Kannatha (Neena) is a villager who performs dances(Karagattam) for her survival and is a staunch believer in Goddess Amman. Many in her village, revere here as a goddess. She lives with her father Shanmugam Pillai (Delhi Ganesh), who is a nadaswaram artist, her mother (Fathima Babu), and her four little sisters.

Chinna Durai (Karan) is the philandering son of a rich Zamindar Mohana Sundaram (Manivannan) and Ranganayaki (Vadivukkarasi). One fine day, Chinna Durai witnesses Kannatha in a Hindu festival and impressed by her looks. He uses subterfuge to marry her by coercing her father into their marriage.

After the marriage, Chinna Durai rapes Kannatha and begins to mistreat the innocent girl. When Shanmugam visits Kannatha, Chinna Durai ridicules him for being poor. Feeling guilty to have destroyed his daughter's life, Shanmugam dies of a broken heart.
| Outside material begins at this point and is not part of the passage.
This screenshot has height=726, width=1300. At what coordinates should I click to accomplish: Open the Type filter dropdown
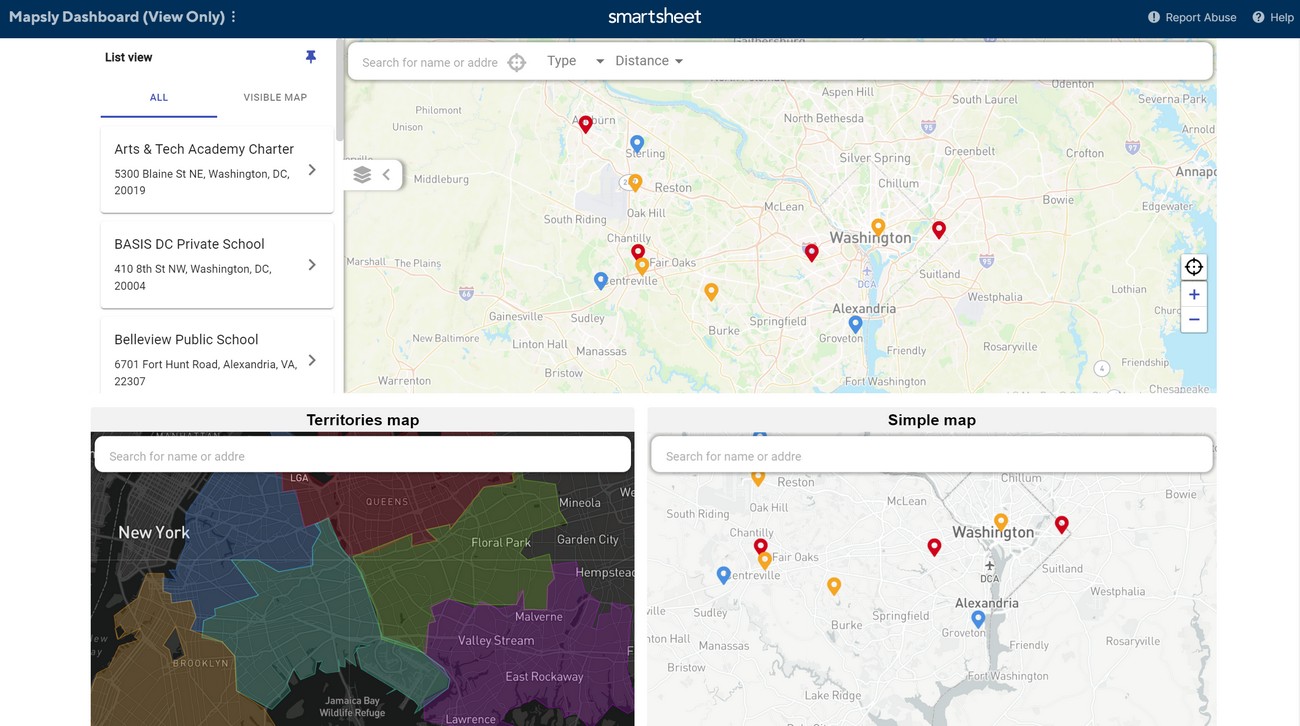[575, 61]
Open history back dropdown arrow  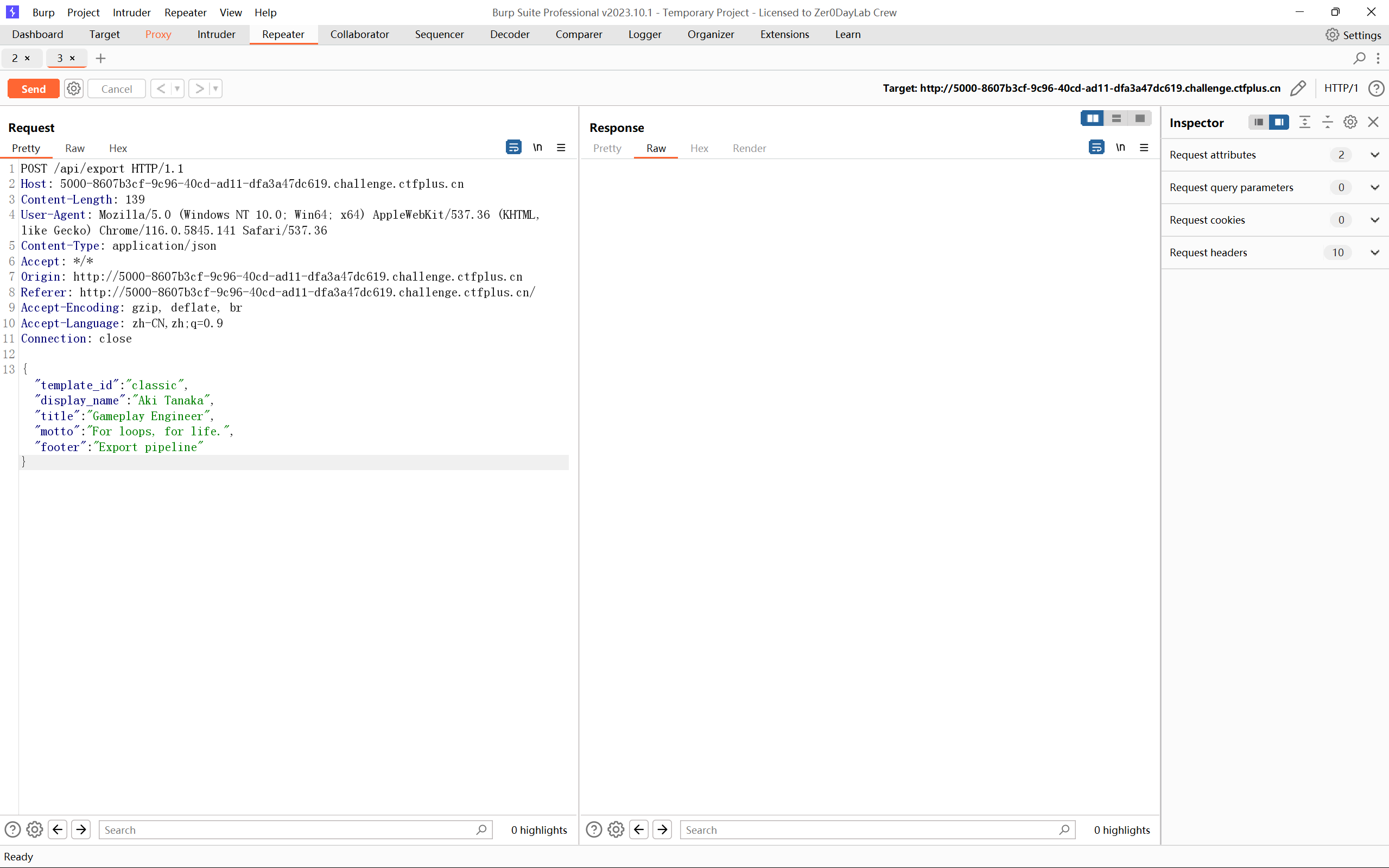[x=177, y=88]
Kannatha then decides to support her mother and sisters by trying to bring them to live with her in-laws. Mohana Sundaram and Ranganayaki repeatedly humiliate them as much as possible to expel them from their house. In addition to this, Chinna Durai also tries to harasses Kannatha's mother to her shock. Due to this humiliation, Kannatha's mother and the four girls commit suicide by eating poisoned food unbeknownst to Kannatha. Soona Paana (Vadivelu) has a comedy subplot in this story as a menacing villager who steals and gets caught in the action hilariously.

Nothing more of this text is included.